Pues bien, a José Miguel se le murió hace poco, antes de tiempo, su queridísima hermana Lola, que escribía como los ángeles y que era, a la vez, una especie de ángel para aquellas y aquellos que formaban parte de su entorno. Ello motivó una serie de arrebatados poemas elegíacos por parte de nuestro autor que, debidamente reunidos en un bouquet digno del más preclaro maestro en el arte floral japonés del ikebana, son los que constituyen el libro aquí reseñado. Me gustaría decir dos palabras acerca del sello que lo edita, Vitruvio. Su propietario y director, Pablo Méndez, es uno de esos beneméritos editores que se atreven a publicar, casi exclusivamente, poesía, en un mundo en el que una apuesta editorial así no suele ser viable. Pues hete aquí que el libro de Santiago Castelo lleva ya el número 263 de la popular colección «Baños del Carmen», donde han publicado, entre otros, clásicos como Bécquer, Whitman, Juan Ramón Jiménez, Antonio Machado, Neruda, García Lorca, Dámaso Alonso, Rilke o Rubén Darío, y autores contemporáneos de la talla de Luis Rosales, Gabriel Celaya, Carmen Conde, José Ángel Valente, Juan Luis Panero, Gloria Fuertes o José Manuel Caballero Bonald, por citar solo nombres muy relevantes. El tándem Castelo/Vitruvio resulta, pues, tan oportuno como sugestivo y gratificante.
 
Todo el libro de Santiago Castelo asume el compromiso de dar voz a un lamento, que puede ser tranquilo –con la resignación que proporciona una fe cristiana profunda– o desgarrador, pero que nunca deja de manifestarse. Hay otros muertos, además de Lola, en sus páginas. El padre de ambos, por ejemplo, quien, según nos cuenta el poeta (en su poema «Mi padre», p. 60), falleció diez meses después que su hija, manteniendo a lo largo de ese tiempo su pena «recio como una encina» y dejando las lágrimas «solo para la noche, / cuando la casa entera nadaba en soledades». El hilo conductor de La hermana muerta es, sin la menor duda, el dolor, ese dolor que conduce a la soledad, pues seguir vivo significa, a partir de una cierta edad, ver desaparecer de tu alrededor un penoso rosario de personas queridas.

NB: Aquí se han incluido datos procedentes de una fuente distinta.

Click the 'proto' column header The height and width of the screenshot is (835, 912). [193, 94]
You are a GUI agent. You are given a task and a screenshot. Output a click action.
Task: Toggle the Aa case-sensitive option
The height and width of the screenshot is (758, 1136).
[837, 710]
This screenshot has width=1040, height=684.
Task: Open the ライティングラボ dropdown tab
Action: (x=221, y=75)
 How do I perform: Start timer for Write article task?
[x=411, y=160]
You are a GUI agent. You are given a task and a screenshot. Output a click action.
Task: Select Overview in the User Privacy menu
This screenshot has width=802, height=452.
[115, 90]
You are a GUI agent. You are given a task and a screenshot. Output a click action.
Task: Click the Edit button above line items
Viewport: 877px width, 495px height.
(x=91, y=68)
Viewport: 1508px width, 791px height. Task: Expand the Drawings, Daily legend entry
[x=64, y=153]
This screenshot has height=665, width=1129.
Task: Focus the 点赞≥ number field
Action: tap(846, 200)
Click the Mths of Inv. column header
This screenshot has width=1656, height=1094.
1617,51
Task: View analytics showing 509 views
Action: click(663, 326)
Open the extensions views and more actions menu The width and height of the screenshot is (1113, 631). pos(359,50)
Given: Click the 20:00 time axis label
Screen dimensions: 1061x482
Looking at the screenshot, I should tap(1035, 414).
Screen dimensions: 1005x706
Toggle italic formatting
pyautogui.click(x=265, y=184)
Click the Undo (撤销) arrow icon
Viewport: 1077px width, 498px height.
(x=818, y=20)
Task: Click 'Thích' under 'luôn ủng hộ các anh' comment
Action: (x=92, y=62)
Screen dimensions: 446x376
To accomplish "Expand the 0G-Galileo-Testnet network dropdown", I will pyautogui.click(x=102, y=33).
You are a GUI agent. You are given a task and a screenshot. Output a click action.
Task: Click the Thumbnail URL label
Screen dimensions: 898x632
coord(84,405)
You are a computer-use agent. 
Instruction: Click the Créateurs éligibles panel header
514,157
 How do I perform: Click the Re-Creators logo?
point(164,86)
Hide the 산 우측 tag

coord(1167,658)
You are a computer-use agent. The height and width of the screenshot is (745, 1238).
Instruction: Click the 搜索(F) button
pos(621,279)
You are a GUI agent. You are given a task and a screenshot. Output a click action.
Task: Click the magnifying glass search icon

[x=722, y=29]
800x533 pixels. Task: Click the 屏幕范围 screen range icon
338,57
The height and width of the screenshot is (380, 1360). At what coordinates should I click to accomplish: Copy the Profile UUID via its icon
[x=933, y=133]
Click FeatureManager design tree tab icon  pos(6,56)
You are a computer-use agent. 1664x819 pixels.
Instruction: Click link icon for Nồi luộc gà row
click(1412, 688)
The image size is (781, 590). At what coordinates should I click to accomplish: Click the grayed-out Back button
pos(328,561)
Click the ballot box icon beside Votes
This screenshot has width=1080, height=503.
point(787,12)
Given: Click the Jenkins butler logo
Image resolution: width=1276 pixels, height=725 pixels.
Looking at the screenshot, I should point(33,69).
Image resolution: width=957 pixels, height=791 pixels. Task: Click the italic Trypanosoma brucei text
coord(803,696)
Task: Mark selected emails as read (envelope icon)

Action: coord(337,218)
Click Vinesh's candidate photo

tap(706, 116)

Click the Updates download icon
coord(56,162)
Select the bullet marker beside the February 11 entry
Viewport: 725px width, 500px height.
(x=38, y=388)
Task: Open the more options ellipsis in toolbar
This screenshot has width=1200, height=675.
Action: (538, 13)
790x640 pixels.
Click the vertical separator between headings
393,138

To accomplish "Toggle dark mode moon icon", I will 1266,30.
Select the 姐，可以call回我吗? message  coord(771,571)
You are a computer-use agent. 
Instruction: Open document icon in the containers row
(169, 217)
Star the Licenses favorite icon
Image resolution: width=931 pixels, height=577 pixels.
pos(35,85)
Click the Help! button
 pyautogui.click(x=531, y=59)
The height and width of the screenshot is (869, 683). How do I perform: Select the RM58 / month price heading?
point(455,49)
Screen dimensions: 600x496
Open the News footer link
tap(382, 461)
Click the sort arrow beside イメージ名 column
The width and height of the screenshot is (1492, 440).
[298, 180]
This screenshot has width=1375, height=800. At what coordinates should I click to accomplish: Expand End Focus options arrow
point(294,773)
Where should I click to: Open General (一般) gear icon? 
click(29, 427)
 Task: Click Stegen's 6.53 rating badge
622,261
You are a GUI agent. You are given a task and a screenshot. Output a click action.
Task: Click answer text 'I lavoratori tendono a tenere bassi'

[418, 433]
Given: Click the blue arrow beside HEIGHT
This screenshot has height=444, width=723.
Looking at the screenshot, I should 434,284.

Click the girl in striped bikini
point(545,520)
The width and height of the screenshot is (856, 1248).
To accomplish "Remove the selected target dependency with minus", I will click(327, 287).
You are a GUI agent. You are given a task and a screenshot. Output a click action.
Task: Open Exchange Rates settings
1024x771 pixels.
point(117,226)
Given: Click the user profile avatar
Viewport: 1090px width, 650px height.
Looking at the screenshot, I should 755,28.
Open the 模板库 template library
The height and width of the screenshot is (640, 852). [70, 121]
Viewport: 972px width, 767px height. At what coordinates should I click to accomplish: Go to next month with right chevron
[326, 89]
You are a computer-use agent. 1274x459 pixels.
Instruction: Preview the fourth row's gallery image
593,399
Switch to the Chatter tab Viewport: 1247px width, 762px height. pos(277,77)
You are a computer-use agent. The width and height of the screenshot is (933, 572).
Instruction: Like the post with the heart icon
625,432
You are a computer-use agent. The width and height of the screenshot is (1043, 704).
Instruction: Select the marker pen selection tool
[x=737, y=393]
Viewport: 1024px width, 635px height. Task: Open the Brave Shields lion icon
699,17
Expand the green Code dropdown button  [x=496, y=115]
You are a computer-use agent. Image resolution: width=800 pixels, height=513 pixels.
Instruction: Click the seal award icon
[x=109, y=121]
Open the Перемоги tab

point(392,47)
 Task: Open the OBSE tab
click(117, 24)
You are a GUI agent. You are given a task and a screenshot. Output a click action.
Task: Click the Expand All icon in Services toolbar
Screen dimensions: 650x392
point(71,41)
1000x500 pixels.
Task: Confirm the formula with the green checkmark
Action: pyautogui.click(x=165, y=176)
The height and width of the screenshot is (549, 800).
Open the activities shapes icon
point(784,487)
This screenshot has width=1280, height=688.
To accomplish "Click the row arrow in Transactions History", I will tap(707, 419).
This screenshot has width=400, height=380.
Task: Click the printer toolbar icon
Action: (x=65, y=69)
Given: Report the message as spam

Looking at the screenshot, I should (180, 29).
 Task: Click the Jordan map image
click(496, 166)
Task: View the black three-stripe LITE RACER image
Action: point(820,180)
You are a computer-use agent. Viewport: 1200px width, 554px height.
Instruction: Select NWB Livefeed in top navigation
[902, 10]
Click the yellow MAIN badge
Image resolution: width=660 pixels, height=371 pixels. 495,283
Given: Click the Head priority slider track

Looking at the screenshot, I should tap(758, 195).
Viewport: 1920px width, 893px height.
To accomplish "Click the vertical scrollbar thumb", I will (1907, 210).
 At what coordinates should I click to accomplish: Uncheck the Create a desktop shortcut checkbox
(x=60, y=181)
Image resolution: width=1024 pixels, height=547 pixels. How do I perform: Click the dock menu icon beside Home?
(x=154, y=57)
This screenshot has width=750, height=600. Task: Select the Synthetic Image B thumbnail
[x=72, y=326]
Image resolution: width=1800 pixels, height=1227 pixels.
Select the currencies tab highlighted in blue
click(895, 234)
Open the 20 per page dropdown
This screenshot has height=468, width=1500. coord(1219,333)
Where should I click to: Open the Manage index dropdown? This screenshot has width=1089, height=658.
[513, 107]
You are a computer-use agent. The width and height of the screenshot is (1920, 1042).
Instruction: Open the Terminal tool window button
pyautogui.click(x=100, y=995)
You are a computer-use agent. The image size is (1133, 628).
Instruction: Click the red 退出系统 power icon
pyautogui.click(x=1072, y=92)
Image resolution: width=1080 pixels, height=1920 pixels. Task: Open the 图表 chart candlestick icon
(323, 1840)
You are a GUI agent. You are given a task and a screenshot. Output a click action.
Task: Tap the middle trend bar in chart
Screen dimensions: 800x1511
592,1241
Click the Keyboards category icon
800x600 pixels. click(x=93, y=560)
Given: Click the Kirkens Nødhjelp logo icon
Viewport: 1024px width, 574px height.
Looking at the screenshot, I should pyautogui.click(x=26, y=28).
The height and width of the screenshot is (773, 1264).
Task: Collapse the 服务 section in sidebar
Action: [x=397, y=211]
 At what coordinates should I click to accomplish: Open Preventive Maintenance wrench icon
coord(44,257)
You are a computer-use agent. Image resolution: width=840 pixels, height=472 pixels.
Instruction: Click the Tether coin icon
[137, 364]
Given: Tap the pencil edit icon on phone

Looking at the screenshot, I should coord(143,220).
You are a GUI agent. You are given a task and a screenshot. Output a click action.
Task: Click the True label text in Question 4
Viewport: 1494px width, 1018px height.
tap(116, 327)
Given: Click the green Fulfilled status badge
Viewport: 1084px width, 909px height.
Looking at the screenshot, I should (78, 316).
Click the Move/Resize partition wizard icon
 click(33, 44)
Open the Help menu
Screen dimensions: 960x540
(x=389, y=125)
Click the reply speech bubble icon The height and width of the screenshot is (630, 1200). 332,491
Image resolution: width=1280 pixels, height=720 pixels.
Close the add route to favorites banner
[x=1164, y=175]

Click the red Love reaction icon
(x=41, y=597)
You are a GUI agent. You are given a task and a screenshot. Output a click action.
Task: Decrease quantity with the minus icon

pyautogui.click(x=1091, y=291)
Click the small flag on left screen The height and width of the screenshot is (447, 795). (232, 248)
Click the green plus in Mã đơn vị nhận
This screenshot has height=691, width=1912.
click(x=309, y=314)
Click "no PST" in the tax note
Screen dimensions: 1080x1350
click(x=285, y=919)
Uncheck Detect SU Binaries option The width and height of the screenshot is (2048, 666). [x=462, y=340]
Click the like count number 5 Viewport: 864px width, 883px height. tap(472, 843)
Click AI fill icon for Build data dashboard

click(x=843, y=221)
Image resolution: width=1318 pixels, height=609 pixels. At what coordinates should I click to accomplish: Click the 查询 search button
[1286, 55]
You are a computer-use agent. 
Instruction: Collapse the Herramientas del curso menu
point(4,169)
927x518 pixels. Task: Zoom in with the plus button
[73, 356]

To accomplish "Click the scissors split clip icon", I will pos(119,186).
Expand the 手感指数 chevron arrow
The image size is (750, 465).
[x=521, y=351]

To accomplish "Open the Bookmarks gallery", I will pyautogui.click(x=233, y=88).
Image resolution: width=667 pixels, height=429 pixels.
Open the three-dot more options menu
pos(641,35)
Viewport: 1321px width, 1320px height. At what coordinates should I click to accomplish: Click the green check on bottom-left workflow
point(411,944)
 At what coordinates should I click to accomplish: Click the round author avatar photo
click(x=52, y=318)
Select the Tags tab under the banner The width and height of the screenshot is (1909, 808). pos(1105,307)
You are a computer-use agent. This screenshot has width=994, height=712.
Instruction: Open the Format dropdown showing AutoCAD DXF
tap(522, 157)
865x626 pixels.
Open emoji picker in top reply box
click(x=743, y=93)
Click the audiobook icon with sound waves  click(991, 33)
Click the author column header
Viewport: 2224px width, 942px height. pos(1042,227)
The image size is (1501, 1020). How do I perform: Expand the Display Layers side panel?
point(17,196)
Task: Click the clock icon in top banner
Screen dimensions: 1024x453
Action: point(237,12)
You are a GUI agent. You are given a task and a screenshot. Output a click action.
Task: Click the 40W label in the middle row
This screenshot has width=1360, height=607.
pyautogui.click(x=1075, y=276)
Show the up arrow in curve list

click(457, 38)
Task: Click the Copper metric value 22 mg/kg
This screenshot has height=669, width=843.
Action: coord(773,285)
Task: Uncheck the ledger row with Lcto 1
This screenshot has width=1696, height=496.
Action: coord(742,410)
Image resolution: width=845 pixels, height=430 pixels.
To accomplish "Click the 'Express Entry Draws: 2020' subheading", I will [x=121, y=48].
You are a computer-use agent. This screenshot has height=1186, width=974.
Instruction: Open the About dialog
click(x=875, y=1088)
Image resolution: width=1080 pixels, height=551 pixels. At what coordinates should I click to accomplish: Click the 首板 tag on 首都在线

Para ello, Castelo, que se mueve en el universo de la métrica clásica española como pez en el agua, utiliza heptasílabos, endecasílabos, alejandrinos y versos libres –siempre musicales y cadenciosos– que le sirven de vehículo para moverse por el territorio de la pena, cubriendo la desnudez de su desconsuelo con una bella capa de versos firme y resistente con la que, de algún modo –todo lo precario que ustedes quieran–, tratar de derrotar al olvido.
 
Muchos son los momentos memorables de este poemario triste, sincero, desolado. Hay instantes para narrar la muerte, como narrara Federico la de Ignacio Sánchez Mejías. Instantes para el recuerdo, que puede incluso remontarse a los años primeros de los hermanos, cuando el mundo era un dios benévolo, coronado de «noches de luna junto a los arrayanes» (p. 42). Instantes para las fechas, dictadas quién sabe si por la casualidad o por la causalidad (véase «Almanaque», p. 52). Instantes para la evocación de otros difuntos (como el añorado poeta pacense Ángel Campos Pámpano, p. 57). Instantes para la duda («Acabar», p. 50) e instantes para la fe («Oración de la serenidad», p. 56). Como en el Eclesiastés bíblico, aquí hay tiempo para muchas cosas, pero aquí todas ellas están relacionadas –muy bien relacionadas, por cierto, desde un punto de vista retórico y estético– con la desolación y con la muerte. Es lo propio de la elegía, y La hermana muerta no es más –ni menos– que una elegía repartida en cuarenta y dos poemas muy hermosos.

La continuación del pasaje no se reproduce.